■ **DATA**
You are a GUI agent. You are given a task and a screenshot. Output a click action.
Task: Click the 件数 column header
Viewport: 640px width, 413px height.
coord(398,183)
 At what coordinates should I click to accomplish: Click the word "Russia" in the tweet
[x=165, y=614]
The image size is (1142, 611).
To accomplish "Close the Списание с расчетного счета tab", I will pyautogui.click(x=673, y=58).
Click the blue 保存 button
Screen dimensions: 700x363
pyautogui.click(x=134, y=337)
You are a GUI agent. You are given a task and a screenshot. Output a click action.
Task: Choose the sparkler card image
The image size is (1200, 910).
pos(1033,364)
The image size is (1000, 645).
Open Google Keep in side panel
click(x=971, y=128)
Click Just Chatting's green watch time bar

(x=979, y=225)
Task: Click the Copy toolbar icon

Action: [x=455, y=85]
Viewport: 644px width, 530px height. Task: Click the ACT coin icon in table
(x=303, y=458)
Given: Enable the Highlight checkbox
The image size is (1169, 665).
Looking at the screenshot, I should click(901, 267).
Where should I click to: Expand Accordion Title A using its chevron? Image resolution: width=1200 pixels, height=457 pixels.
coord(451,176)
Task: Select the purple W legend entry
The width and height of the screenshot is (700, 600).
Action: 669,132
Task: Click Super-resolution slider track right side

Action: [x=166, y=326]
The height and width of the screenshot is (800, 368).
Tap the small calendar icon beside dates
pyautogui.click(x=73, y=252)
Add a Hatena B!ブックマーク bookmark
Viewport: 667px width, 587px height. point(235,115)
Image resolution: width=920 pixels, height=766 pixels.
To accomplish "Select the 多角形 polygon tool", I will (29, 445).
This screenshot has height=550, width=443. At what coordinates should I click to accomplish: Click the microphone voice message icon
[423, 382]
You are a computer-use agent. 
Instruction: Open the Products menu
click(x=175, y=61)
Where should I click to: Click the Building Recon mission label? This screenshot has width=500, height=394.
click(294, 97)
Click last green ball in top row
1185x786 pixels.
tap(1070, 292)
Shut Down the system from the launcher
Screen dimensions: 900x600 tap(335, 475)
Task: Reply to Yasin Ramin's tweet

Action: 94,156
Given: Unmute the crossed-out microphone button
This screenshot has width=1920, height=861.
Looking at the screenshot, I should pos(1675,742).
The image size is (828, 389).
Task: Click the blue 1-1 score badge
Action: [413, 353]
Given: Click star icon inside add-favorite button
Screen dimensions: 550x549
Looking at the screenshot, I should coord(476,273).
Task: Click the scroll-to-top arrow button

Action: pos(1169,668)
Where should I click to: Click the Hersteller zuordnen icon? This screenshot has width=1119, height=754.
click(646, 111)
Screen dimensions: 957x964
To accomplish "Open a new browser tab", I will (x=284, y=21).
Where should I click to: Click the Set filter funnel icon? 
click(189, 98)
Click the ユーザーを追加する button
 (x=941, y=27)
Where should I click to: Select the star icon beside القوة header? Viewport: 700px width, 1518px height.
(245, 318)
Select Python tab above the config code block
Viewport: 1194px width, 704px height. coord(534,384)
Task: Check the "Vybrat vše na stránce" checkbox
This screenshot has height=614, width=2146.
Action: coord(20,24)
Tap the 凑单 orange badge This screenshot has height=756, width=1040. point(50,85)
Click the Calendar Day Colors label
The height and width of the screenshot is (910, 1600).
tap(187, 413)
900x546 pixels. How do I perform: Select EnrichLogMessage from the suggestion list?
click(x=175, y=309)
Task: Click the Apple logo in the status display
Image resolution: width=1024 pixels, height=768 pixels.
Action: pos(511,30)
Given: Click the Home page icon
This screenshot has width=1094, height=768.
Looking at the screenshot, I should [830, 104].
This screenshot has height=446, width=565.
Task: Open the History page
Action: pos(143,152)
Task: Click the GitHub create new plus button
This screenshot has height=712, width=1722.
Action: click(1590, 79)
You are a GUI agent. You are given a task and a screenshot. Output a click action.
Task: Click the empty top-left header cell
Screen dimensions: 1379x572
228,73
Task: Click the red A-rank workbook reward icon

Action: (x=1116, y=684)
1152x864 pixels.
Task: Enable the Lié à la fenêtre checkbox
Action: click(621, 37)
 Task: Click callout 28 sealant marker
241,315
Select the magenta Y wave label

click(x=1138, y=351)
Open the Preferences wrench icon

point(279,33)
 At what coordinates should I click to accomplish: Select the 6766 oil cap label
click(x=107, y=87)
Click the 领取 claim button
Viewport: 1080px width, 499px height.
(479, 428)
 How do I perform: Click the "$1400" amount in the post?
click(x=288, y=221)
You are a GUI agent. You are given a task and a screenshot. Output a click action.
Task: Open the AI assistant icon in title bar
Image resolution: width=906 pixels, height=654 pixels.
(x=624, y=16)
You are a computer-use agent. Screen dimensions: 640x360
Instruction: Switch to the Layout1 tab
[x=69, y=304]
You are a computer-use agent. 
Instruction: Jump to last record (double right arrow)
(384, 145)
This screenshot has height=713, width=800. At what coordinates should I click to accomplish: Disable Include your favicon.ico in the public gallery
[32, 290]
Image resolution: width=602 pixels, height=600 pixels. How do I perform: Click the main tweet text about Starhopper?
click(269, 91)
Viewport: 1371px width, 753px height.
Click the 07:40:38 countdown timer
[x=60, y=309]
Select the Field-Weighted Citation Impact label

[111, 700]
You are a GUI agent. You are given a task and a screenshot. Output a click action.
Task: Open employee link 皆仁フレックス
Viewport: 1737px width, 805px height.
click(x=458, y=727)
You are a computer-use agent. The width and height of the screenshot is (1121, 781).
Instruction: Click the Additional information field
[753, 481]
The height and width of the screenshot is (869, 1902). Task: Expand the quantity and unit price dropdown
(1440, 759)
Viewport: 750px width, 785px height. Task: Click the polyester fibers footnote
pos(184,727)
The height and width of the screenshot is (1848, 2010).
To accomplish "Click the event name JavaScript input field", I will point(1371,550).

■ **WHAT NEEDS TO BE DONE**
Write down every line of the data exactly as it appears above.

■ **EXERCISE SOLUTION**
You are a GUI agent. You are given a task and a screenshot. Output a click action.
Task: Click the 件数 column header
Viewport: 640px width, 413px height.
coord(398,183)
 At what coordinates should I click to accomplish: Click the word "Russia" in the tweet
[x=165, y=614]
The image size is (1142, 611).
To accomplish "Close the Списание с расчетного счета tab", I will pyautogui.click(x=673, y=58).
Click the blue 保存 button
Screen dimensions: 700x363
pyautogui.click(x=134, y=337)
You are a GUI agent. You are given a task and a screenshot. Output a click action.
Task: Choose the sparkler card image
The image size is (1200, 910).
pos(1033,364)
The image size is (1000, 645).
Open Google Keep in side panel
click(x=971, y=128)
Click Just Chatting's green watch time bar

(x=979, y=225)
Task: Click the Copy toolbar icon

Action: [x=455, y=85]
Viewport: 644px width, 530px height. Task: Click the ACT coin icon in table
(x=303, y=458)
Given: Enable the Highlight checkbox
The image size is (1169, 665).
Looking at the screenshot, I should click(901, 267).
Where should I click to: Expand Accordion Title A using its chevron? Image resolution: width=1200 pixels, height=457 pixels.
coord(451,176)
Task: Select the purple W legend entry
The width and height of the screenshot is (700, 600).
Action: 669,132
Task: Click Super-resolution slider track right side

Action: [x=166, y=326]
The height and width of the screenshot is (800, 368).
Tap the small calendar icon beside dates
pyautogui.click(x=73, y=252)
Add a Hatena B!ブックマーク bookmark
Viewport: 667px width, 587px height. point(235,115)
Image resolution: width=920 pixels, height=766 pixels.
To accomplish "Select the 多角形 polygon tool", I will (29, 445).
This screenshot has height=550, width=443. At what coordinates should I click to accomplish: Click the microphone voice message icon
[423, 382]
You are a computer-use agent. 
Instruction: Open the Products menu
click(x=175, y=61)
Where should I click to: Click the Building Recon mission label? This screenshot has width=500, height=394.
click(294, 97)
Click last green ball in top row
1185x786 pixels.
tap(1070, 292)
Shut Down the system from the launcher
Screen dimensions: 900x600 tap(335, 475)
Task: Reply to Yasin Ramin's tweet

Action: 94,156
Given: Unmute the crossed-out microphone button
This screenshot has width=1920, height=861.
Looking at the screenshot, I should pos(1675,742).
The image size is (828, 389).
Task: Click the blue 1-1 score badge
Action: [413, 353]
Given: Click star icon inside add-favorite button
Screen dimensions: 550x549
Looking at the screenshot, I should coord(476,273).
Task: Click the scroll-to-top arrow button

Action: pos(1169,668)
Where should I click to: Click the Hersteller zuordnen icon? This screenshot has width=1119, height=754.
click(646, 111)
Screen dimensions: 957x964
To accomplish "Open a new browser tab", I will (x=284, y=21).
Where should I click to: Click the Set filter funnel icon? 
click(189, 98)
Click the ユーザーを追加する button
 (x=941, y=27)
Where should I click to: Select the star icon beside القوة header? Viewport: 700px width, 1518px height.
(245, 318)
Select Python tab above the config code block
Viewport: 1194px width, 704px height. coord(534,384)
Task: Check the "Vybrat vše na stránce" checkbox
This screenshot has height=614, width=2146.
Action: coord(20,24)
Tap the 凑单 orange badge This screenshot has height=756, width=1040. point(50,85)
Click the Calendar Day Colors label
The height and width of the screenshot is (910, 1600).
tap(187, 413)
900x546 pixels. How do I perform: Select EnrichLogMessage from the suggestion list?
click(x=175, y=309)
Task: Click the Apple logo in the status display
Image resolution: width=1024 pixels, height=768 pixels.
Action: pos(511,30)
Given: Click the Home page icon
This screenshot has width=1094, height=768.
Looking at the screenshot, I should [830, 104].
This screenshot has height=446, width=565.
Task: Open the History page
Action: pos(143,152)
Task: Click the GitHub create new plus button
This screenshot has height=712, width=1722.
Action: click(1590, 79)
You are a GUI agent. You are given a task and a screenshot. Output a click action.
Task: Click the empty top-left header cell
Screen dimensions: 1379x572
228,73
Task: Click the red A-rank workbook reward icon

Action: (x=1116, y=684)
1152x864 pixels.
Task: Enable the Lié à la fenêtre checkbox
Action: click(621, 37)
 Task: Click callout 28 sealant marker
241,315
Select the magenta Y wave label

click(x=1138, y=351)
Open the Preferences wrench icon

point(279,33)
 At what coordinates should I click to accomplish: Select the 6766 oil cap label
click(x=107, y=87)
Click the 领取 claim button
Viewport: 1080px width, 499px height.
(479, 428)
 How do I perform: Click the "$1400" amount in the post?
click(x=288, y=221)
You are a GUI agent. You are given a task and a screenshot. Output a click action.
Task: Open the AI assistant icon in title bar
Image resolution: width=906 pixels, height=654 pixels.
(x=624, y=16)
You are a computer-use agent. Screen dimensions: 640x360
Instruction: Switch to the Layout1 tab
[x=69, y=304]
You are a computer-use agent. 
Instruction: Jump to last record (double right arrow)
(384, 145)
This screenshot has height=713, width=800. At what coordinates should I click to accomplish: Disable Include your favicon.ico in the public gallery
[32, 290]
Image resolution: width=602 pixels, height=600 pixels. How do I perform: Click the main tweet text about Starhopper?
click(269, 91)
Viewport: 1371px width, 753px height.
Click the 07:40:38 countdown timer
[x=60, y=309]
Select the Field-Weighted Citation Impact label

[111, 700]
You are a GUI agent. You are given a task and a screenshot. Output a click action.
Task: Open employee link 皆仁フレックス
Viewport: 1737px width, 805px height.
click(x=458, y=727)
You are a computer-use agent. The width and height of the screenshot is (1121, 781).
Instruction: Click the Additional information field
[753, 481]
The height and width of the screenshot is (869, 1902). Task: Expand the quantity and unit price dropdown
(1440, 759)
Viewport: 750px width, 785px height. Task: Click the polyester fibers footnote
pos(184,727)
The height and width of the screenshot is (1848, 2010).
To accomplish "Click the event name JavaScript input field", I will point(1371,550).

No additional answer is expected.